Reproduce the lines from the one containing "Where should I" down through the one containing "tap(302, 389)", replacing "Update now" with "Install now" and leaving everything else unaltered. Omit the pictures from your answer.

▶ _Supplied data_:
╭──
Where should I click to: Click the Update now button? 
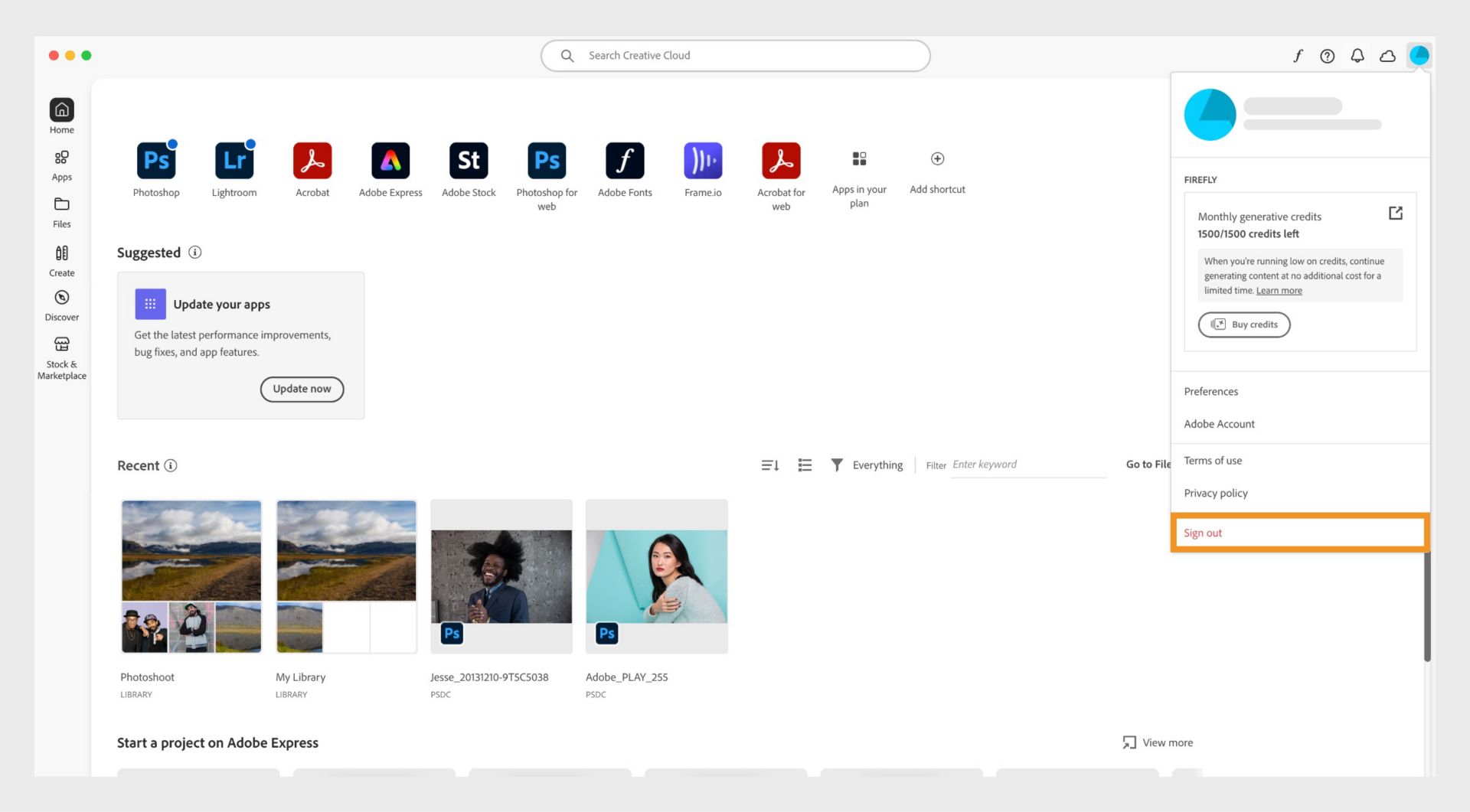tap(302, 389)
╰──
╭──
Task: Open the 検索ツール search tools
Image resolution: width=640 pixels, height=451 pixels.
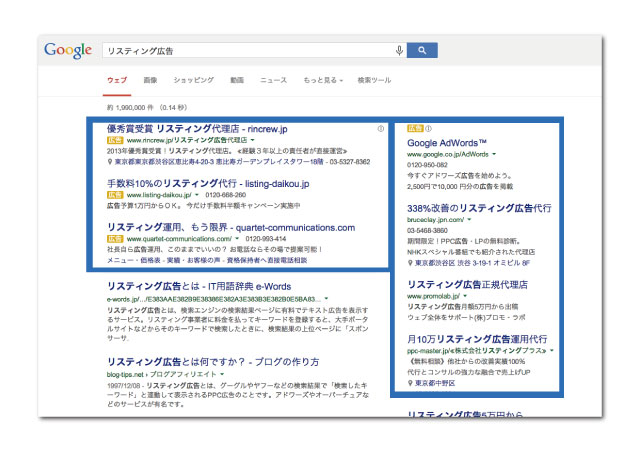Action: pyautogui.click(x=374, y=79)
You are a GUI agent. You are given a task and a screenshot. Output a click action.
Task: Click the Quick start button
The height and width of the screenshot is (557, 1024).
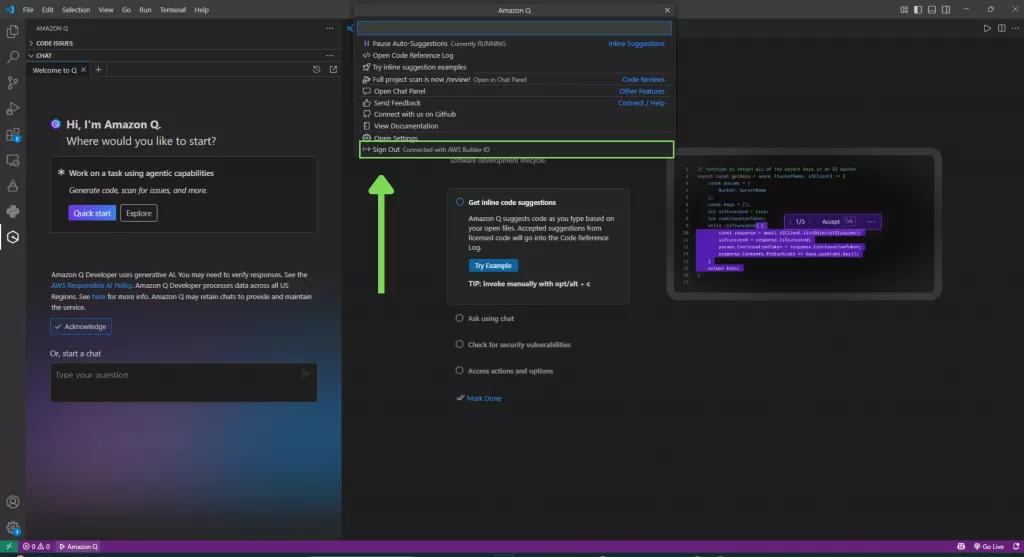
╰──
▶ _Written reply_:
Where should I click to: Click the Install now button? 
tap(302, 389)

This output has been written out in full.